--- QUOTED TEXT ---
In the great, underrated TV show "Wiseguy," Ken Wahl's character Vinnie Terranova spoke about dreaming as a kid of playing center field for the Yankees. Someone asked Terranova--who was in his early to mid 30s--when he gave up that dream and Terranova immediately replied that he had never given it up. That pretty much sums up how I feel about playing alongside Erving--and if you believe in Hugh Everett's "Many Worlds" interpretation of quantum mechanics--then perhaps there is some parallel universe in which I developed enough lateral quickness to play in the NBA and Erving decided to extend his career past the age of 40 a la Kareem Abdul-Jabbar.

On a less whimsical note, in addition to Erving's on court prowess it also seemed like he was the perfect family man, someone who always made the right moves off the court as surely and confidently as he made the right moves on the court.
---
— DIRECTIONS —
1/ Edit the rows from the line with "Focus the Master" through the end of the rows, replacing "dropdown" with "selector" and leaving all else unchanged.
2/ Carry the passage about Erving forward from its final sentence.
--- EXERCISE MATERIALS ---
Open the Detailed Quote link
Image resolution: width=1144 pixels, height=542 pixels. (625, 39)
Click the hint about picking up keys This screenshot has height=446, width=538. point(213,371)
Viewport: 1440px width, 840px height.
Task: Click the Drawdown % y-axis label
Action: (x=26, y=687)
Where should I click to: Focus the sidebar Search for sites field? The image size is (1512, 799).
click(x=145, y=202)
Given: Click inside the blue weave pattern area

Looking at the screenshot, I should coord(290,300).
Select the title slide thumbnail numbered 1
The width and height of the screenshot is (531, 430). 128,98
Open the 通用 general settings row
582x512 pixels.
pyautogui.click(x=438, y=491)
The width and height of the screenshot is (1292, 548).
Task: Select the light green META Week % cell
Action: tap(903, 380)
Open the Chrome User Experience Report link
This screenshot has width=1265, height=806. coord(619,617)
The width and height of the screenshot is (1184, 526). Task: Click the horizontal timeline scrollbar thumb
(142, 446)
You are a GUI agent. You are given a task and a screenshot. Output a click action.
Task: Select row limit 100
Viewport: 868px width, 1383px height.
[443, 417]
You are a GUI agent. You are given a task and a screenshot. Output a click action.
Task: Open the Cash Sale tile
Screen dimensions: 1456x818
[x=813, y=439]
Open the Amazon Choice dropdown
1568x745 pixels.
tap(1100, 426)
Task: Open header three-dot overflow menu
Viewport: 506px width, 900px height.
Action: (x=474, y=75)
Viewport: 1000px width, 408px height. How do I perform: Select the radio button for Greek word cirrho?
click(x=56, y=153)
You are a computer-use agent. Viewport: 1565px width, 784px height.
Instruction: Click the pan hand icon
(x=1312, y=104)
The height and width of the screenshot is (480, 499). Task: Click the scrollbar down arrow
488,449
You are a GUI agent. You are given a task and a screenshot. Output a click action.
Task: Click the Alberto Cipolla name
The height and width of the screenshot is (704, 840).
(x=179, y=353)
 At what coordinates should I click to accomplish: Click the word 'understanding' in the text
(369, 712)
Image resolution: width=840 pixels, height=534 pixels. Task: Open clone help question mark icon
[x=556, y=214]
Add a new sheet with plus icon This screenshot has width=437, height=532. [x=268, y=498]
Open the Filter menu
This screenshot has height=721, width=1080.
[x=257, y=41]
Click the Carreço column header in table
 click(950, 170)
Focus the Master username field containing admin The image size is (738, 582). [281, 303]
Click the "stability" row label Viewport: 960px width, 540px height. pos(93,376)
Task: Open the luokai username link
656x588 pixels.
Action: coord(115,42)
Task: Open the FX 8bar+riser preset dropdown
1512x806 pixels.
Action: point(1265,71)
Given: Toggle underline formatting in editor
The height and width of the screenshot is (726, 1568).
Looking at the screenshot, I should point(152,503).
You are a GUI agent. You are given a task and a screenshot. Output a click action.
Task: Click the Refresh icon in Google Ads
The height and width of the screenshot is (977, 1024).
---
— ANSWERS PER TASK —
1/
Focus the Master username field containing admin The image size is (738, 582). [281, 303]
Click the "stability" row label Viewport: 960px width, 540px height. pos(93,376)
Task: Open the luokai username link
656x588 pixels.
Action: coord(115,42)
Task: Open the FX 8bar+riser preset selector
1512x806 pixels.
Action: point(1265,71)
Given: Toggle underline formatting in editor
The height and width of the screenshot is (726, 1568).
Looking at the screenshot, I should point(152,503).
You are a GUI agent. You are given a task and a screenshot. Output a click action.
Task: Click the Refresh icon in Google Ads
The height and width of the screenshot is (977, 1024).

2/
Of course, there is no such thing as a perfect player or a perfect man--but being imperfect does not stop someone from being great, nor does it preclude finding redemption for one's shortcomings.

In his famous ESPYs speech, Jim Valvano said that every day you should do something that makes you think, something that makes you laugh and something that brings you to tears (of happiness or sadness). In other words, every day of your life you should experience life with as many senses and emotions as possible.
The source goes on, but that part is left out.